[Collected data entries]
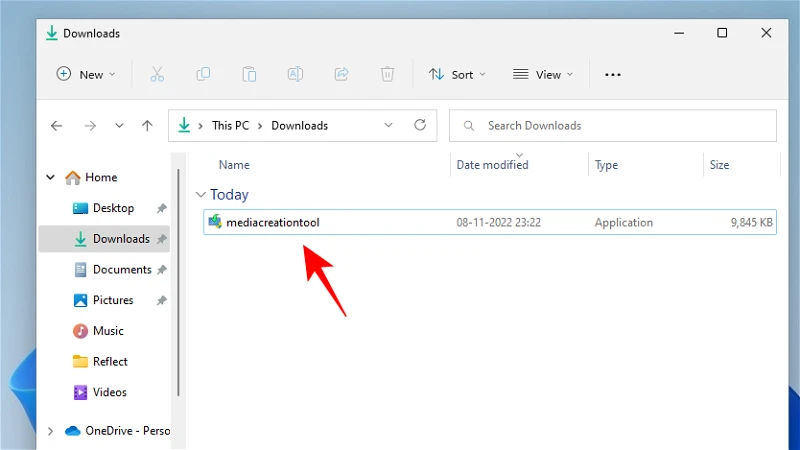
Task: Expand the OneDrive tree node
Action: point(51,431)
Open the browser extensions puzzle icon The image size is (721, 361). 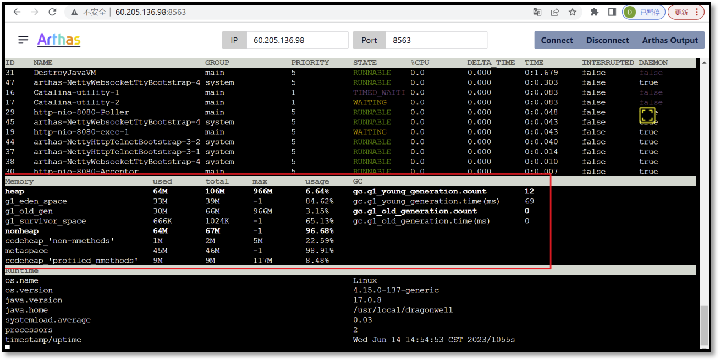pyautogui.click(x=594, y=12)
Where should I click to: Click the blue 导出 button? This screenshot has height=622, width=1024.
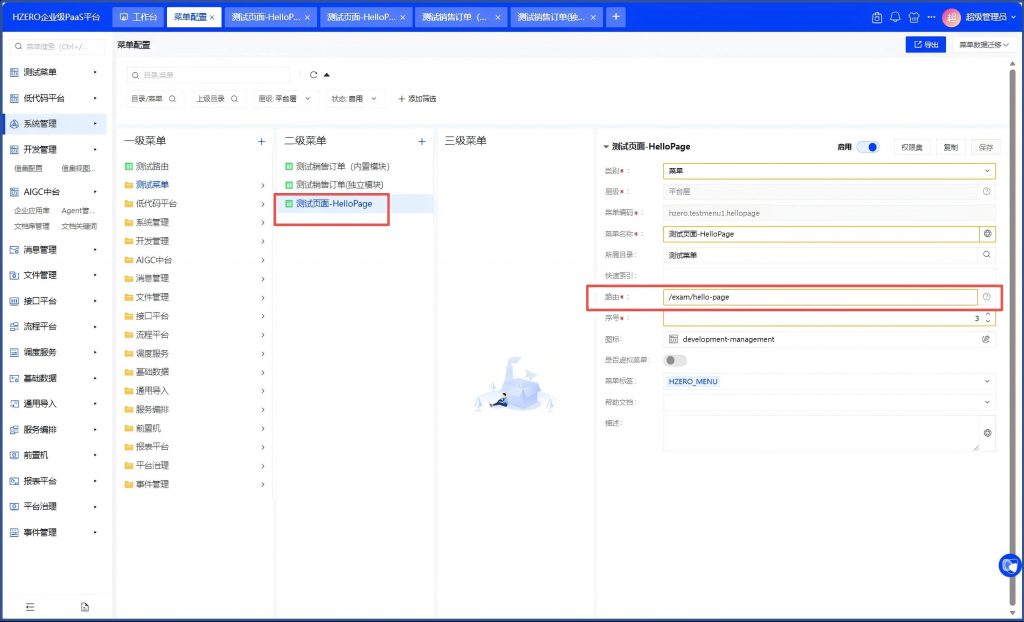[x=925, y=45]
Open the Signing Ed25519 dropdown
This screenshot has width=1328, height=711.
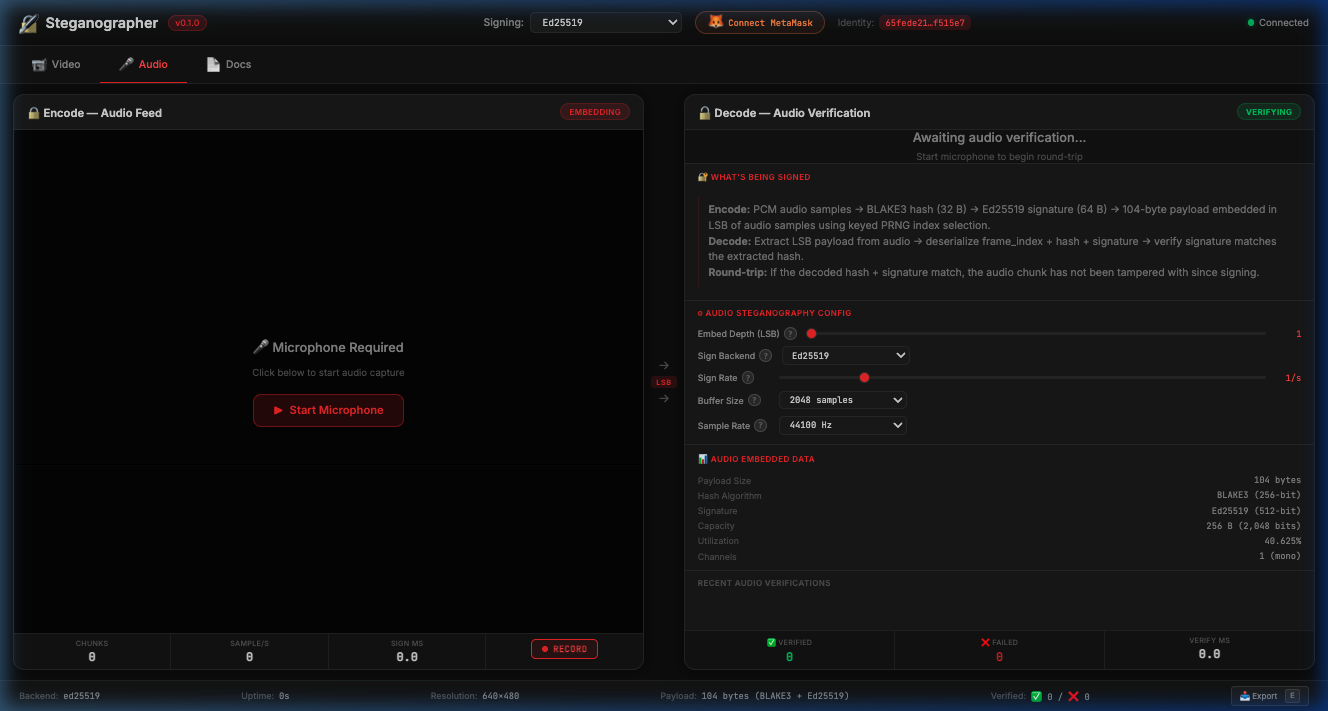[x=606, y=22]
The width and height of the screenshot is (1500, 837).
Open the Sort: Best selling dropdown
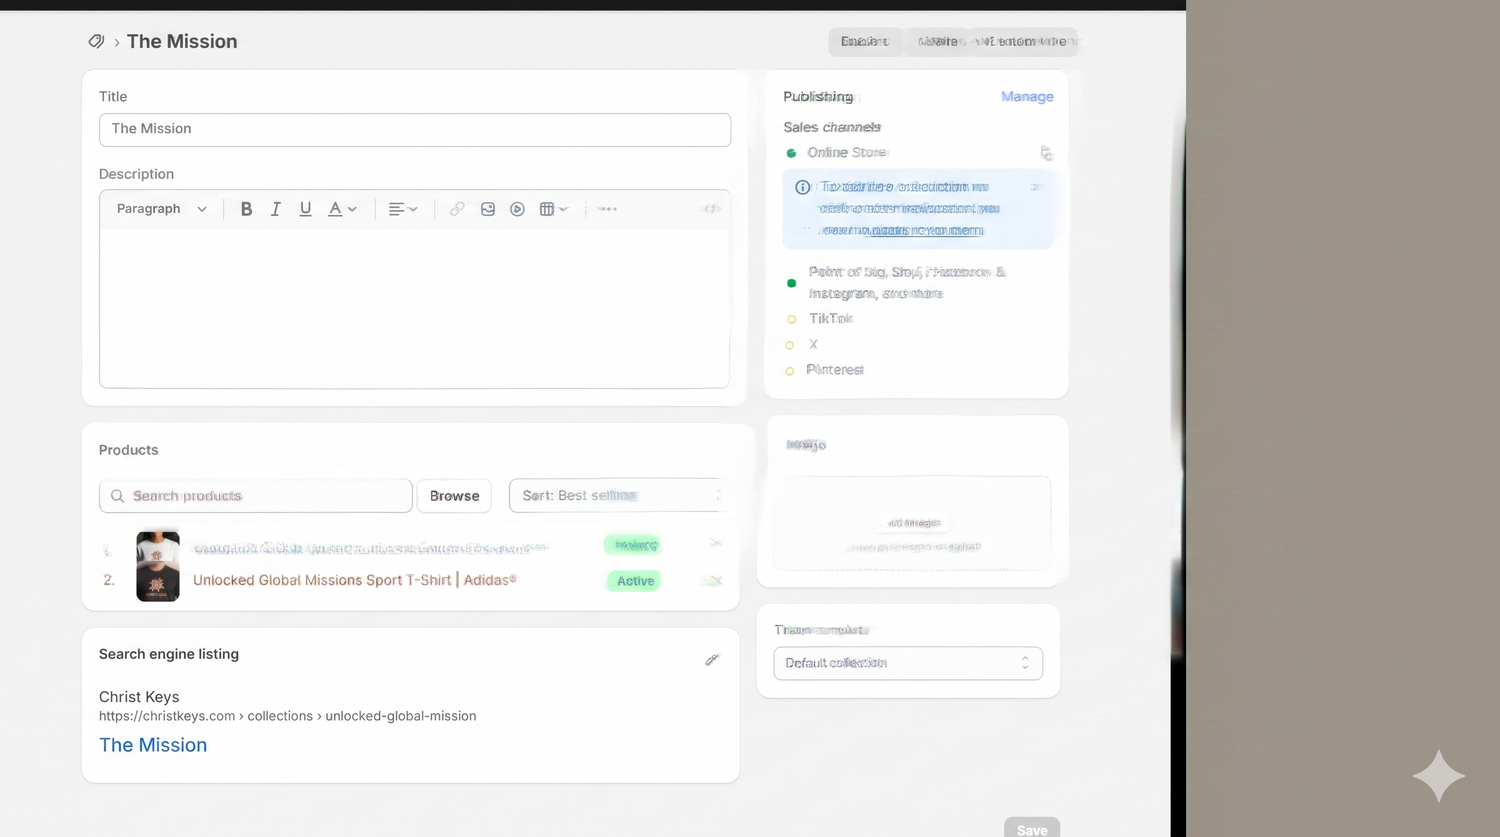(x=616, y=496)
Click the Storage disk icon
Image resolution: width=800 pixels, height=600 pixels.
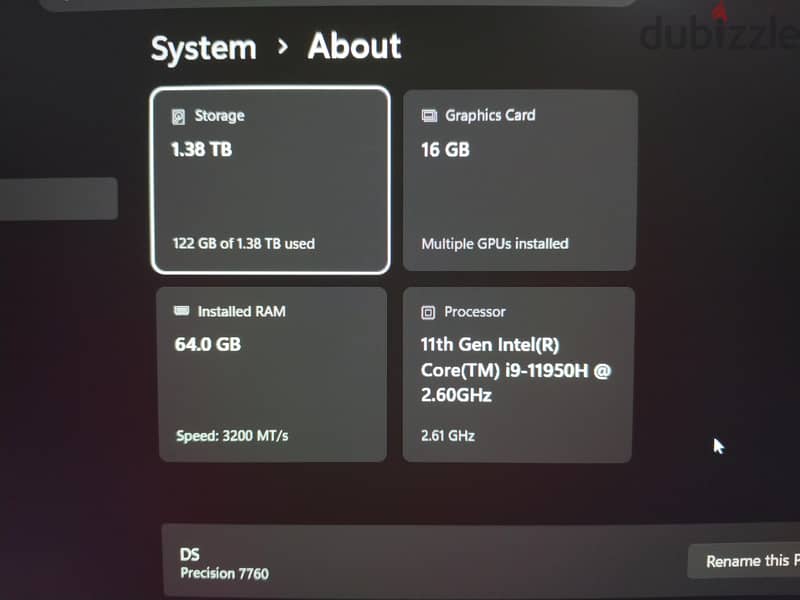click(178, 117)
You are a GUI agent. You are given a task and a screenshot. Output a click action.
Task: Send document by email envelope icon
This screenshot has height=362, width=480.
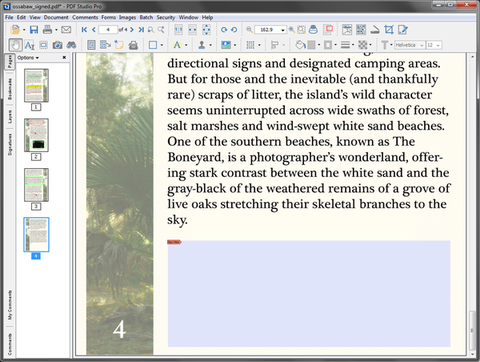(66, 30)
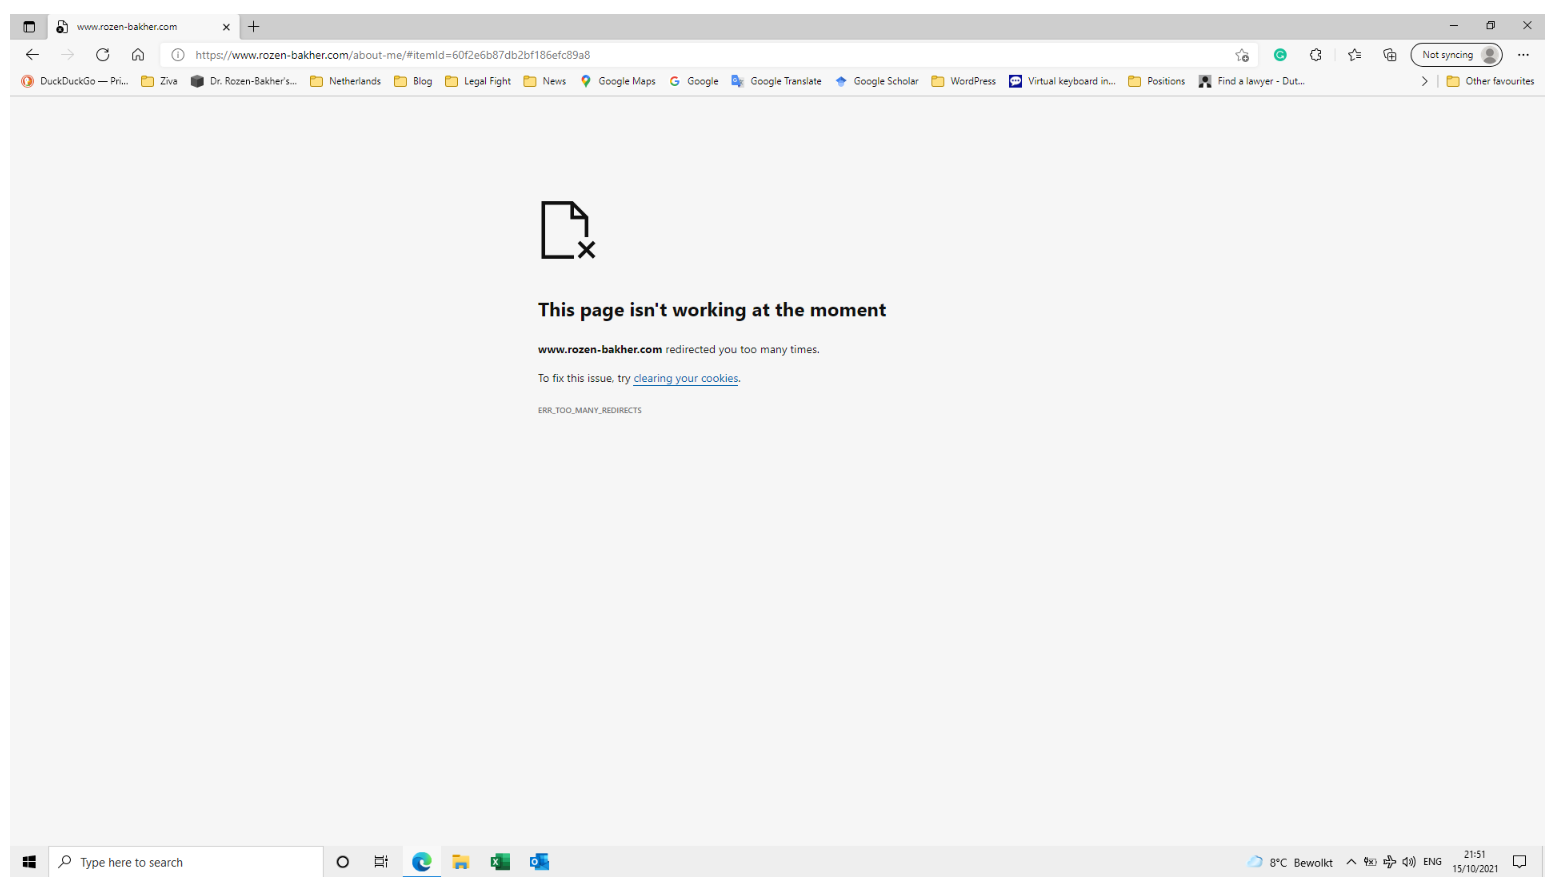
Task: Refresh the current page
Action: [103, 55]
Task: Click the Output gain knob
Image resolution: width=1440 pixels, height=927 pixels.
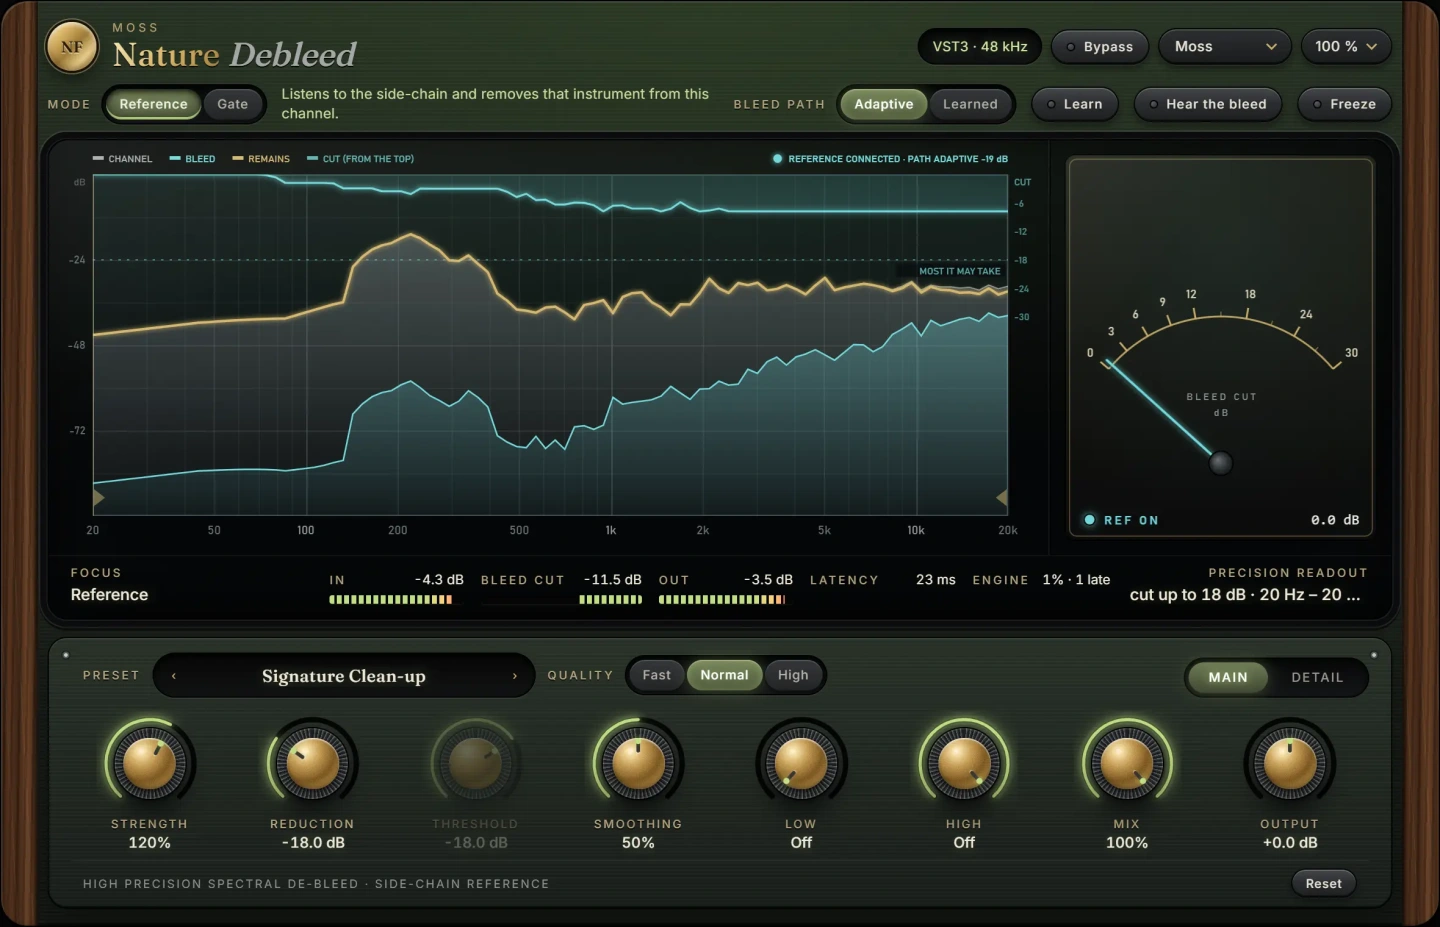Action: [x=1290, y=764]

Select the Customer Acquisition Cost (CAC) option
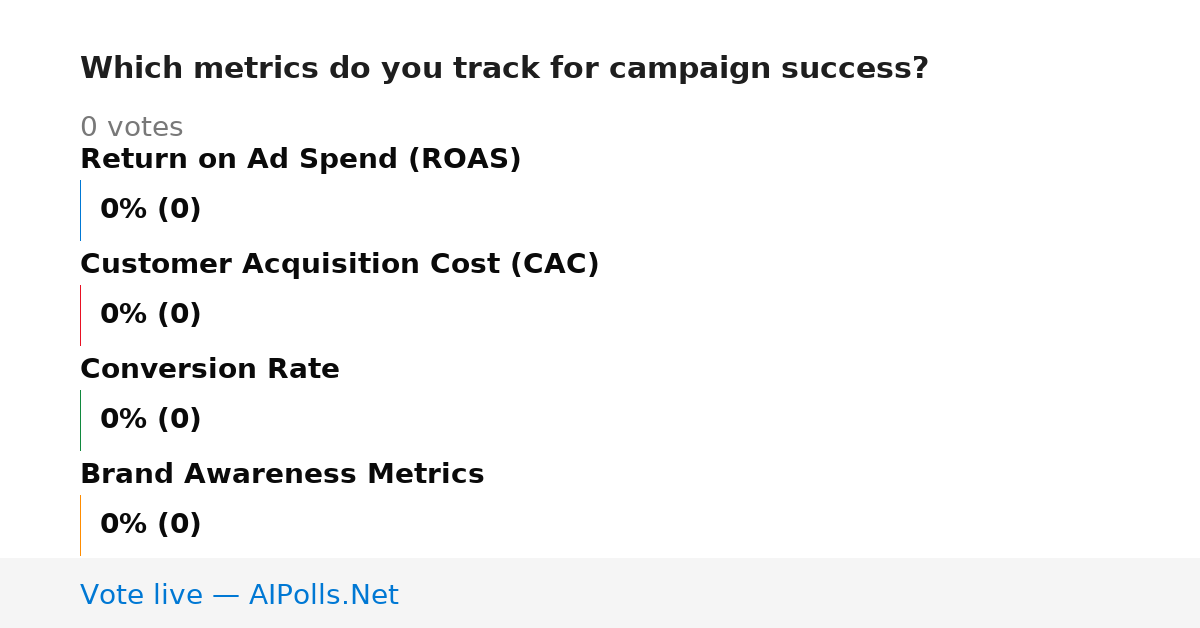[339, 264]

▶ WHAT YOU SHOULD DO
Print the lines from the one holding "Open the Signing Ed25519 dropdown" through the last line of the records, word for word, and omit the pictures.

▶ EXERCISE RESULT
Open the Signing Ed25519 dropdown
This screenshot has width=1328, height=711.
[x=606, y=22]
The width and height of the screenshot is (1500, 837).
Open the Sort: Best selling dropdown
(x=616, y=496)
Click the Storage disk icon
Image resolution: width=800 pixels, height=600 pixels.
click(178, 117)
You are a GUI agent. You are given a task and a screenshot. Output a click action.
Task: Send document by email envelope icon
This screenshot has height=362, width=480.
(66, 30)
Task: Refresh the current page
Action: [103, 55]
Task: Click the Output gain knob
Image resolution: width=1440 pixels, height=927 pixels.
Action: [x=1290, y=764]

Select the Customer Acquisition Cost (CAC) option
[339, 264]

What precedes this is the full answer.